指示内容
提示文について、次の問いに答えてください。
1. カバー部材は、容器部と対向する位置に何を備えていますか。
2. 押釦は何を有すると記されていますか。
3. 防水用第一リブは、弾性フランジ部のどちら側の面から突出していますか。

═══ 提示文 ═══

(58)【調査した分野】(Int.Cl.,DB名)
弾性材料から構成されて一方を開口すると共に当該開口側と反対側に突出する1または2以上の容器部と、弾性材料から構成されて当該容器部の開口部からその径方向外側に延出して形成される弾性フランジ部とを連接して成り、上記容器部の内側、外側若しくは内部に、上記容器部の少なくとも底部を覆う形状の補強部材を有する防水部材と、
上記防水部材より外方側にあって、上記容器部と対向する位置に貫通孔を備えるカバー部材と、
上記貫通孔から外方向に突出するキートップおよび上記容器部に挿入される軸部を有し、上記容器部に向かって駆動可能な押釦と、
を備え、
上記軸部からの押圧を受けた上記容器部の底部によって上記容器部の下方に配置されるスイッチをオンにする防水用押釦スイッチ部材であって、
上記弾性フランジ部に、
上記カバー部材と接するリブであって、上記弾性フランジ部の表側の面から突出して上記開口部の外周に連続形成されるループ状の防水用第一リブと、
上記防水部材より内方側にあって上記容器部を挿入する挿通口を備える筺体と接するリブであって、上記弾性フランジ部の裏側の面から突出して上記容器部の外周に連続形成されるループ状の防水用第二リブと、
を備えることを特徴とする防水用押釦スイッチ部材。

═══ データ抜粋 ═══

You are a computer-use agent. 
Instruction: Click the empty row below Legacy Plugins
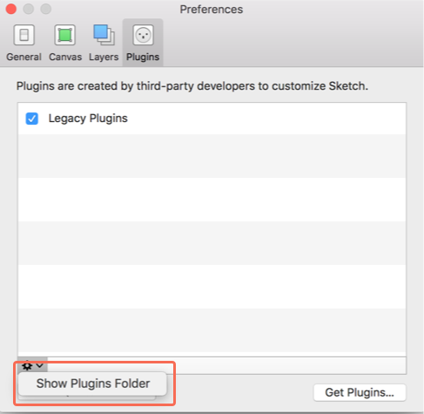click(x=212, y=156)
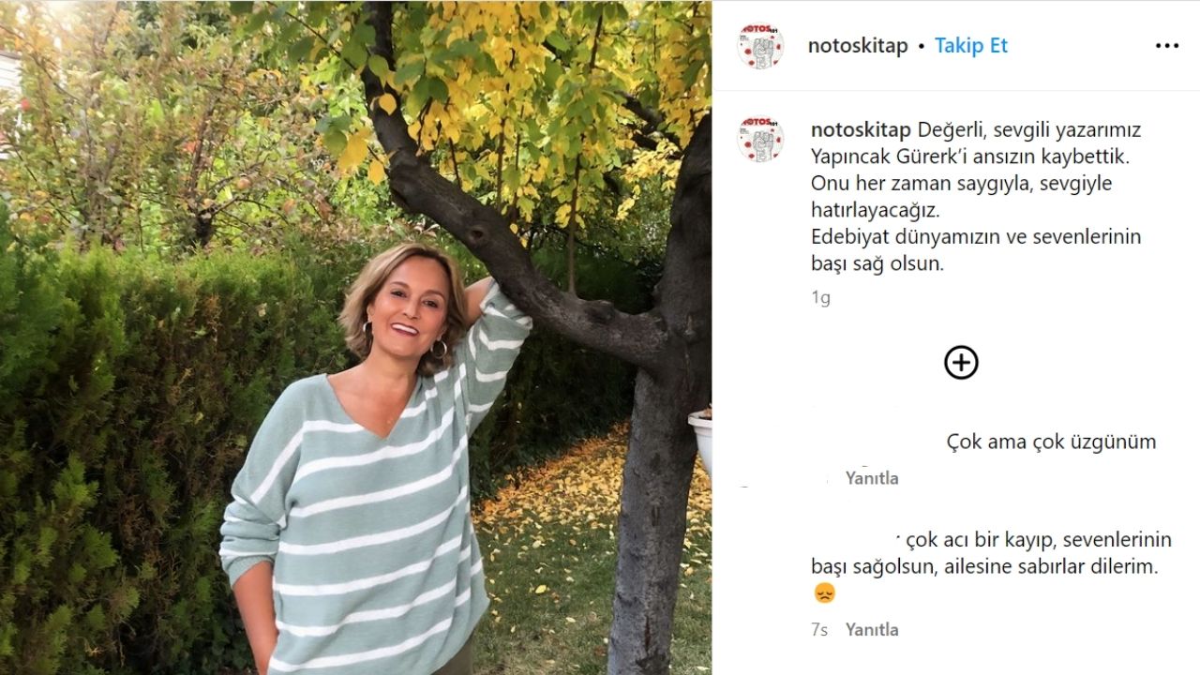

═══

解答
1. 貫通孔を備えています。
2. 貫通孔から外方向に突出するキートップ、および容器部に挿入される軸部を有すると記されています。
3. 表側の面から突出しています。